Battery Stack Simulator
Aside from the core system components listed above, the BMS test stand produced by DMC required integration of a major hardware assembly which can simulate the series stack of approximately 100 Li-ion cells comprising the actual battery connected to the BMS. Adding this functionality allows users to simulate nominal, out of norm, and worst-case battery stack conditions, which could not be produced repeatedly, reliably, or safely with a normal chemical battery cell.
The physical requirements for the battery stack simulator are:
- System of approximately 100 individual cell simulators
- Each cell simulator connected in series, to produce a full pack voltage
- Each cell voltage adjustable from 0 to 7V, in 1 mV increments
- Each cell independently capable of both 200 mA source, and 100 mA sink operation
- Entire stack isolated from ground to 750 VDC
- Entire system must have a fully featured safety interlock system
Along with these physical criteria, cost, reliability, serviceability, and accuracy were also critical to the stack simulator design.
DMC engaged Pickering Interfaces, a well-known international PXI hardware vendor, to supply an off-the-shelf PXI card which could simulate 6 battery cells, while meeting all of the requirements listed above. The result of this direct vendor collaboration is Pickering's newly released 41-752-001: 6-channel PXI battery cell simulator module.

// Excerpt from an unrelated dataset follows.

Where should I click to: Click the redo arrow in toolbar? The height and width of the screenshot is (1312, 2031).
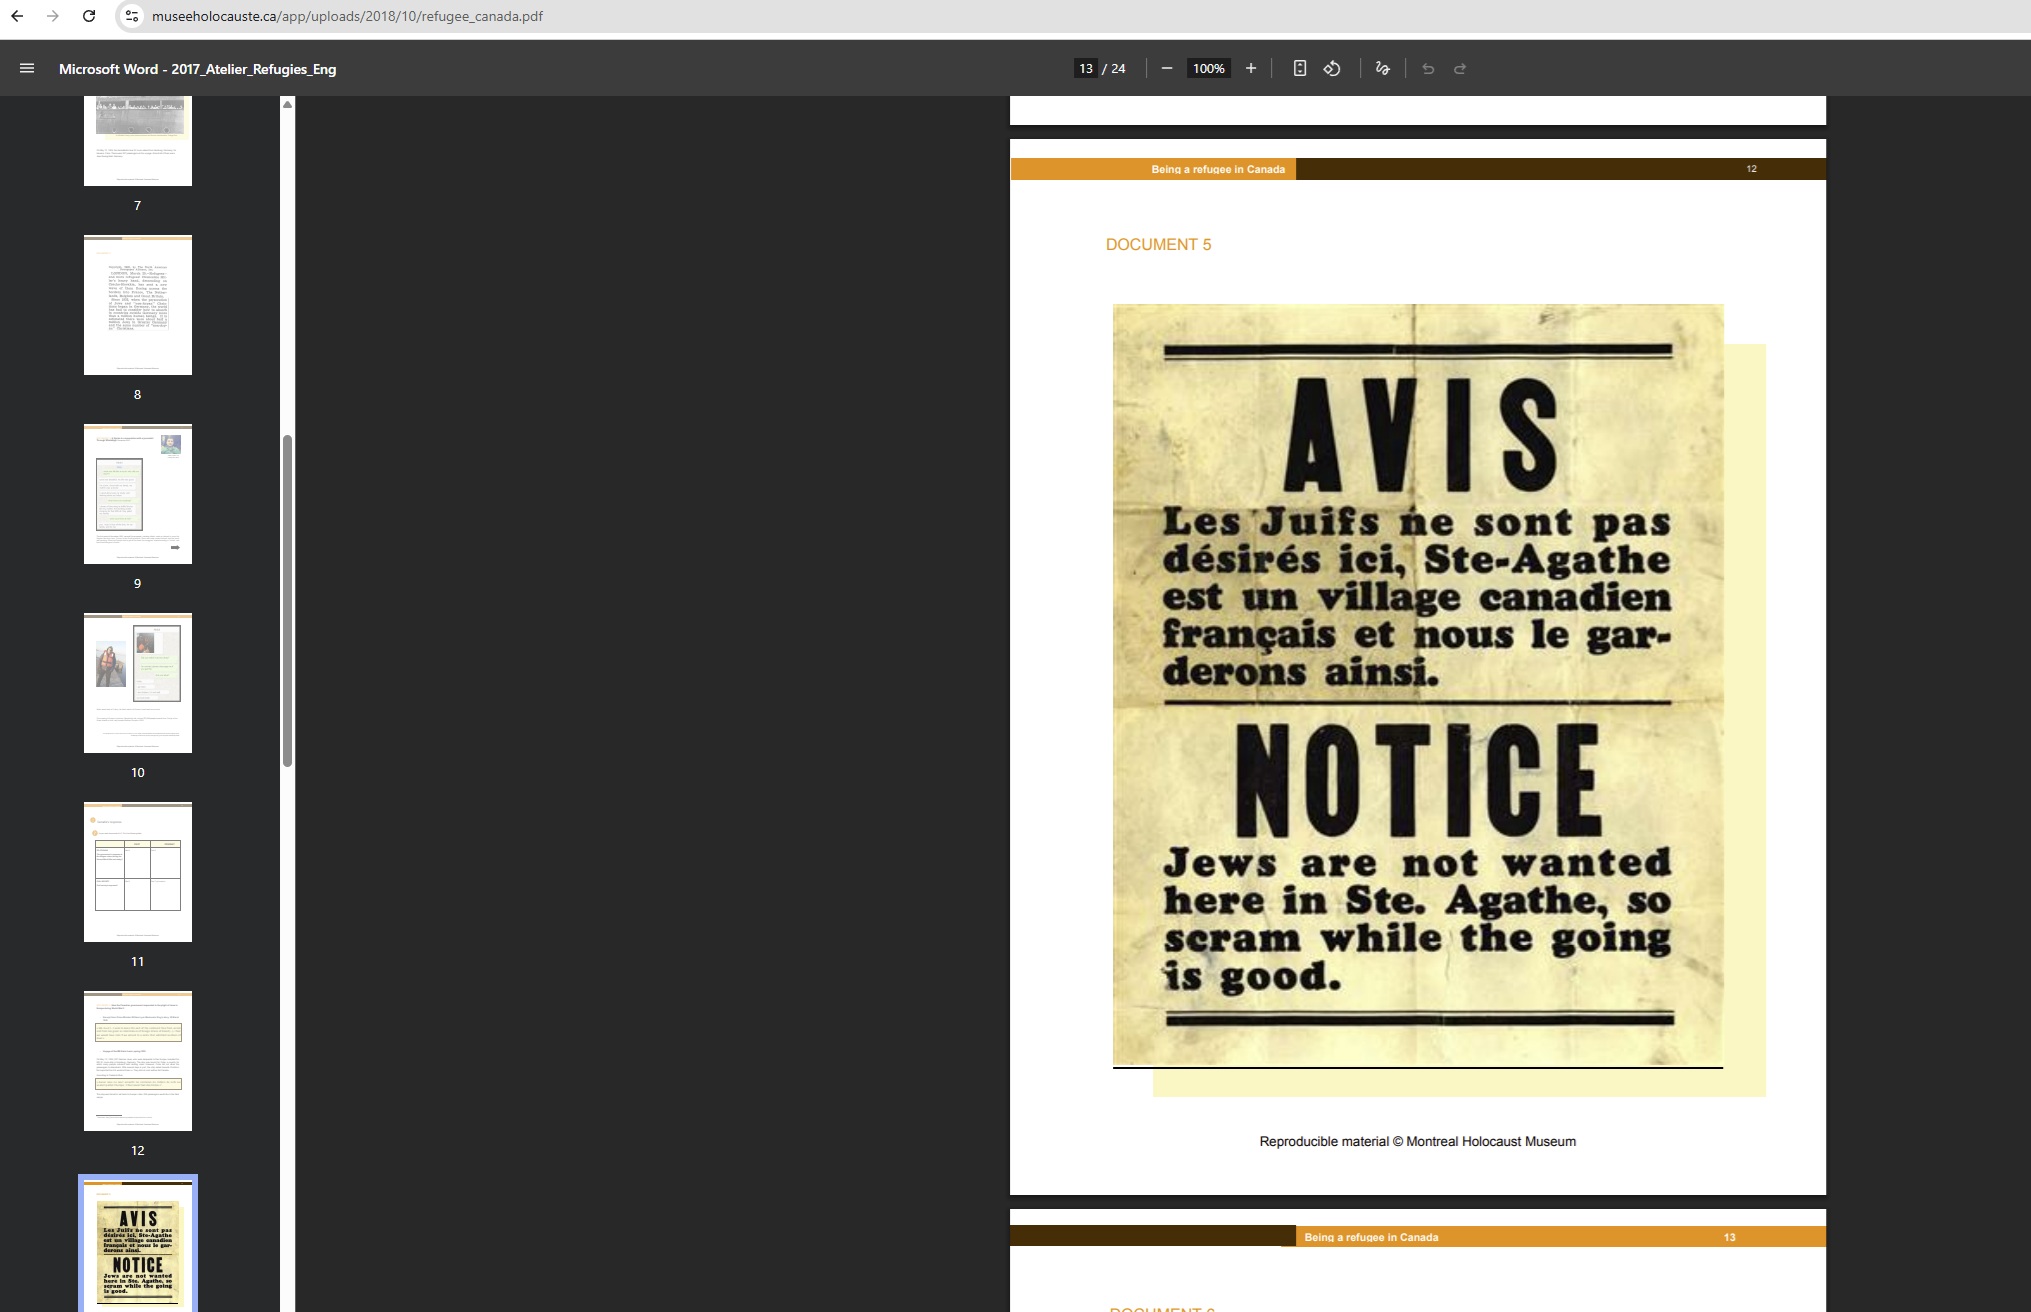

By chaining several of the Pickering battery simulator cards together in a second PXI chassis using a custom PCB routing board, a completely adjustable battery stack simulator was realized in a standard 4U rack space. Moreover, each cell voltage is independently adjustable and capable of independent voltage regulation under current load and source conditions, meeting end user requirements for simulation of the battery stack under cell balancing circuit operations.
Pickering PXI relay cards were also used to route battery stack voltage outputs through a multiplexing system through NI DMM cards, to the BMS. This allows the system to measure live waveform captures of currents and voltages produced by the stack under varying BMS conditions. As a result, end users gained unique and valuable insights into the real world operation of their BMS system.